> **YOUR INSTRUCTIONS**: A complete and exact copy of the entries below is the expected result.

> **Collected data entries**:
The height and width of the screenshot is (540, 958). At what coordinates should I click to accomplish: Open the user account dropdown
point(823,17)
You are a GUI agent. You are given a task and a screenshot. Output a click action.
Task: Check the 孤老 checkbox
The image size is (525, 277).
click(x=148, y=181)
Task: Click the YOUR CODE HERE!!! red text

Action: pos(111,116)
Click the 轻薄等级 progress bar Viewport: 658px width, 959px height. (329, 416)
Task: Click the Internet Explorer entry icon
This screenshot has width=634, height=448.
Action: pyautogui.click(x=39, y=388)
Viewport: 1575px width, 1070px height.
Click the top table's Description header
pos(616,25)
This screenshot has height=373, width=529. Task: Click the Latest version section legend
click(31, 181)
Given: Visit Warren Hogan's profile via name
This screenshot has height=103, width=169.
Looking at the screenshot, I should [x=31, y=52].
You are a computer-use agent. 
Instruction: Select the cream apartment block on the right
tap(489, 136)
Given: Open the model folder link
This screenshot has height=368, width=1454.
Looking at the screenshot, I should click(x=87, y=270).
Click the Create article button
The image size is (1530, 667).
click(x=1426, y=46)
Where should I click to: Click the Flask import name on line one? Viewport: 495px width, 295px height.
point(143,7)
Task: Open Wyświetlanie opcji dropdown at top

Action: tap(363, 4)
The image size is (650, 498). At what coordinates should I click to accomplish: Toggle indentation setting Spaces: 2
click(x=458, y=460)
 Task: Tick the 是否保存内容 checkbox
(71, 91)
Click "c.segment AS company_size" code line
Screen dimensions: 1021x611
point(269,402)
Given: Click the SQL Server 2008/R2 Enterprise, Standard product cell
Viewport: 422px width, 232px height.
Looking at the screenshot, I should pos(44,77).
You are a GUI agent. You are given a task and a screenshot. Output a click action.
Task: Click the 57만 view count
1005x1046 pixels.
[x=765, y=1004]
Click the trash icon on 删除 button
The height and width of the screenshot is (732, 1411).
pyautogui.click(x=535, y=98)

> **RESPONSE TO THIS TASK**:
The height and width of the screenshot is (540, 958). At what coordinates should I click to accomplish: Open the user account dropdown
point(823,17)
You are a GUI agent. You are given a task and a screenshot. Output a click action.
Task: Check the 孤老 checkbox
The image size is (525, 277).
click(x=148, y=181)
Task: Click the YOUR CODE HERE!!! red text

Action: pos(111,116)
Click the 轻薄等级 progress bar Viewport: 658px width, 959px height. (329, 416)
Task: Click the Internet Explorer entry icon
This screenshot has width=634, height=448.
Action: pyautogui.click(x=39, y=388)
Viewport: 1575px width, 1070px height.
Click the top table's Description header
pos(616,25)
This screenshot has height=373, width=529. Task: Click the Latest version section legend
click(31, 181)
Given: Visit Warren Hogan's profile via name
This screenshot has height=103, width=169.
Looking at the screenshot, I should [x=31, y=52].
You are a computer-use agent. 
Instruction: Select the cream apartment block on the right
tap(489, 136)
Given: Open the model folder link
This screenshot has height=368, width=1454.
Looking at the screenshot, I should click(x=87, y=270).
Click the Create article button
The image size is (1530, 667).
click(x=1426, y=46)
Where should I click to: Click the Flask import name on line one? Viewport: 495px width, 295px height.
point(143,7)
Task: Open Wyświetlanie opcji dropdown at top

Action: tap(363, 4)
The image size is (650, 498). At what coordinates should I click to accomplish: Toggle indentation setting Spaces: 2
click(x=458, y=460)
 Task: Tick the 是否保存内容 checkbox
(71, 91)
Click "c.segment AS company_size" code line
Screen dimensions: 1021x611
point(269,402)
Given: Click the SQL Server 2008/R2 Enterprise, Standard product cell
Viewport: 422px width, 232px height.
Looking at the screenshot, I should pos(44,77).
You are a GUI agent. You are given a task and a screenshot. Output a click action.
Task: Click the 57만 view count
1005x1046 pixels.
[x=765, y=1004]
Click the trash icon on 删除 button
The height and width of the screenshot is (732, 1411).
pyautogui.click(x=535, y=98)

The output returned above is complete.